Callbacks

Writers

`eva.core.callbacks.writers.EmbeddingsWriter`

Bases: BasePredictionWriter

Callback for writing generated embeddings to disk.

This callback writes the embedding files in a separate process to avoid blocking the main process where the model forward pass is executed.

Parameters:

Name	Type	Description	Default
`output_dir`	`str`	The directory where the embeddings will be saved.	required
`backbone`	`Module \| None`	A model to be used as feature extractor. If `None`, it will be expected that the input batch returns the features directly.	`None`
`dataloader_idx_map`	`Dict[int, str] \| None`	A dictionary mapping dataloader indices to their respective names (e.g. train, val, test).	`None`
`group_key`	`str \| None`	The metadata key to group the embeddings by. If specified, the embedding files will be saved in subdirectories named after the group_key. If specified, the key must be present in the metadata of the input batch.	`None`
`overwrite`	`bool`	Whether to overwrite the output directory. Defaults to True.	`True`

Source code in src/eva/core/callbacks/writers/embeddings.py

def __init__(
    self,
    output_dir: str,
    backbone: nn.Module | None = None,
    dataloader_idx_map: Dict[int, str] | None = None,
    group_key: str | None = None,
    overwrite: bool = True,
) -> None:
    """Initializes a new EmbeddingsWriter instance.

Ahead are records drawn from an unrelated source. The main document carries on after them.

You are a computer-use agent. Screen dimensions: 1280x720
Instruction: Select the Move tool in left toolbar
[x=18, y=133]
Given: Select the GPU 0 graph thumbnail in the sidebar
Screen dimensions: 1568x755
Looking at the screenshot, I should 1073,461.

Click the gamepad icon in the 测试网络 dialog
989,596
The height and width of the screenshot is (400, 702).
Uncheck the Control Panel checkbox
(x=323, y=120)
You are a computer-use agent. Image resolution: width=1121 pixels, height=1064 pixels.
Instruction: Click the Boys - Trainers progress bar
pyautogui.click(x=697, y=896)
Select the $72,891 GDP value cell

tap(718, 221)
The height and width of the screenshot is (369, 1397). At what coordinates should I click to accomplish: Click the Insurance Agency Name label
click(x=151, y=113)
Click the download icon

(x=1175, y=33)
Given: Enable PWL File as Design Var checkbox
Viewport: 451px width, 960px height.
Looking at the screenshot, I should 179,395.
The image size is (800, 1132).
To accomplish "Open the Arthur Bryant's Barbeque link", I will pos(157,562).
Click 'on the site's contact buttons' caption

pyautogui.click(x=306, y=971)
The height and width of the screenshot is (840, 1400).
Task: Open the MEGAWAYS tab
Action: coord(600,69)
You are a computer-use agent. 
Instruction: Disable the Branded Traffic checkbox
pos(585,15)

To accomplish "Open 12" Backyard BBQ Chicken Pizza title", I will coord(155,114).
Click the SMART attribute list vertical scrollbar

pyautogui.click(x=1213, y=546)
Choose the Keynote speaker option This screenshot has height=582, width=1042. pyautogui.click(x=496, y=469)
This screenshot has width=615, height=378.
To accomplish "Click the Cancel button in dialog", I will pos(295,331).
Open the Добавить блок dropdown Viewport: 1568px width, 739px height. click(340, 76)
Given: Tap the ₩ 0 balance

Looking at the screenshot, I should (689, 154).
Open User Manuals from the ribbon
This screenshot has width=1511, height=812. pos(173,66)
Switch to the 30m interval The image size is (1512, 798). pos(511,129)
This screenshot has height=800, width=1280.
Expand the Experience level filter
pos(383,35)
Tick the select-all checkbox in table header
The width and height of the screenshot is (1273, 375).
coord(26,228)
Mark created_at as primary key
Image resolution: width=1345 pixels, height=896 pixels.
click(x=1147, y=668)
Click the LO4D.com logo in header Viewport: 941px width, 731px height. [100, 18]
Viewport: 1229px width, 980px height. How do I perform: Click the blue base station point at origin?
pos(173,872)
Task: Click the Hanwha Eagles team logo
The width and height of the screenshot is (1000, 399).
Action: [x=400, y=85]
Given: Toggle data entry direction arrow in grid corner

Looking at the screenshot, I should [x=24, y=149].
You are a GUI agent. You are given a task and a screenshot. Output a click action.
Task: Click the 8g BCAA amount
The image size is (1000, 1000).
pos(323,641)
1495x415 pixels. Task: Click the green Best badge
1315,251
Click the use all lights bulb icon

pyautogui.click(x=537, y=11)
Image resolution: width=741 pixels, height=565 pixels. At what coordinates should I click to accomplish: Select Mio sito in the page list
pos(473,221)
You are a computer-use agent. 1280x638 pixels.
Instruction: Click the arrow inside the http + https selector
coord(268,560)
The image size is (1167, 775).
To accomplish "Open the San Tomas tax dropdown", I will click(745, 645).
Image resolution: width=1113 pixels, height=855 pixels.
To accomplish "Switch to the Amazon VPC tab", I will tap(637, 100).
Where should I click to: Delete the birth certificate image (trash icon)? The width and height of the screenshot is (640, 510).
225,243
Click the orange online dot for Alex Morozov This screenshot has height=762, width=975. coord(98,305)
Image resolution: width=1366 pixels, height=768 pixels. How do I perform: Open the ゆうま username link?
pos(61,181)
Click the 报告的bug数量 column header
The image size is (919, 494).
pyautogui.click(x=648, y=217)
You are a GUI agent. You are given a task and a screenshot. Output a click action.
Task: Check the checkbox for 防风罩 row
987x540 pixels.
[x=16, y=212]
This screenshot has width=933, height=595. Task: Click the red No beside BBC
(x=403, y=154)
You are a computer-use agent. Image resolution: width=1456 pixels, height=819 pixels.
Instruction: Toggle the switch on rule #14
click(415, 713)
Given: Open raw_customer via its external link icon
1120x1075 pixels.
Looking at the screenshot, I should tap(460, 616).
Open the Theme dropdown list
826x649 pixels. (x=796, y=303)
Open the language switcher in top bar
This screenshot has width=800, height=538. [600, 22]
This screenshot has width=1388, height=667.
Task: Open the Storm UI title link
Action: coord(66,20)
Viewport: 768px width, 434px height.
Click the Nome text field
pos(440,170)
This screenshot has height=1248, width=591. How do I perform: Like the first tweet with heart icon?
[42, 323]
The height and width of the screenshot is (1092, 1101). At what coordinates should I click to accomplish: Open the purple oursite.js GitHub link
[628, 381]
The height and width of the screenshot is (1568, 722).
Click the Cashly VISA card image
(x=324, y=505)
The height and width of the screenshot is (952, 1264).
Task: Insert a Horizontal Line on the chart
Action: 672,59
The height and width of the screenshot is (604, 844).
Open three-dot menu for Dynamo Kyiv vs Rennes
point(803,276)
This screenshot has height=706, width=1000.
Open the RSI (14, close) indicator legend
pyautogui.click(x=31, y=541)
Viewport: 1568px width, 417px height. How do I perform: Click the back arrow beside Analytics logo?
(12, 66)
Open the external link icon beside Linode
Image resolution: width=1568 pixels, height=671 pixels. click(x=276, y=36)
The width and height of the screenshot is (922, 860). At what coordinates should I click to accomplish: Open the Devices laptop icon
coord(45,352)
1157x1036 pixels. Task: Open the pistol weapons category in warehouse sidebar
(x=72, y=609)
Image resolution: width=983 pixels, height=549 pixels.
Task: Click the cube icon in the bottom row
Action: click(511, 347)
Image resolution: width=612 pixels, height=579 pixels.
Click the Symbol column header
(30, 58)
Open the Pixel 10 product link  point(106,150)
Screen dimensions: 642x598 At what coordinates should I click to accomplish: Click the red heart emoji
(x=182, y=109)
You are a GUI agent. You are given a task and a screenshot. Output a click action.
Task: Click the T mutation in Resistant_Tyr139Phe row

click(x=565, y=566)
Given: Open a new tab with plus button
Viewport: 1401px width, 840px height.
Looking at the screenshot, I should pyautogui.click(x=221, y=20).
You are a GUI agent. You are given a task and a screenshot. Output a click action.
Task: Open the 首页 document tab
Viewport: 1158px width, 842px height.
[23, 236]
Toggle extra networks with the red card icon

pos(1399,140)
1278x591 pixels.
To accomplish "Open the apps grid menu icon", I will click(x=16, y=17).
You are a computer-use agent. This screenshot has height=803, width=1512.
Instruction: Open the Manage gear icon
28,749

    This callback writes the embedding files in a separate process to avoid blocking the
    main process where the model forward pass is executed.

    Args:
        output_dir: The directory where the embeddings will be saved.
        backbone: A model to be used as feature extractor. If `None`,
            it will be expected that the input batch returns the features directly.
        dataloader_idx_map: A dictionary mapping dataloader indices to their respective
            names (e.g. train, val, test).
        group_key: The metadata key to group the embeddings by. If specified, the
            embedding files will be saved in subdirectories named after the group_key.
            If specified, the key must be present in the metadata of the input batch.
        overwrite: Whether to overwrite the output directory. Defaults to True.
    """
    super().__init__(write_interval="batch")

    self._output_dir = output_dir
    self._backbone = backbone
    self._dataloader_idx_map = dataloader_idx_map or {}
    self._group_key = group_key
    self._overwrite = overwrite

    self._write_queue: multiprocessing.Queue
    self._write_process: eva_multiprocessing.Process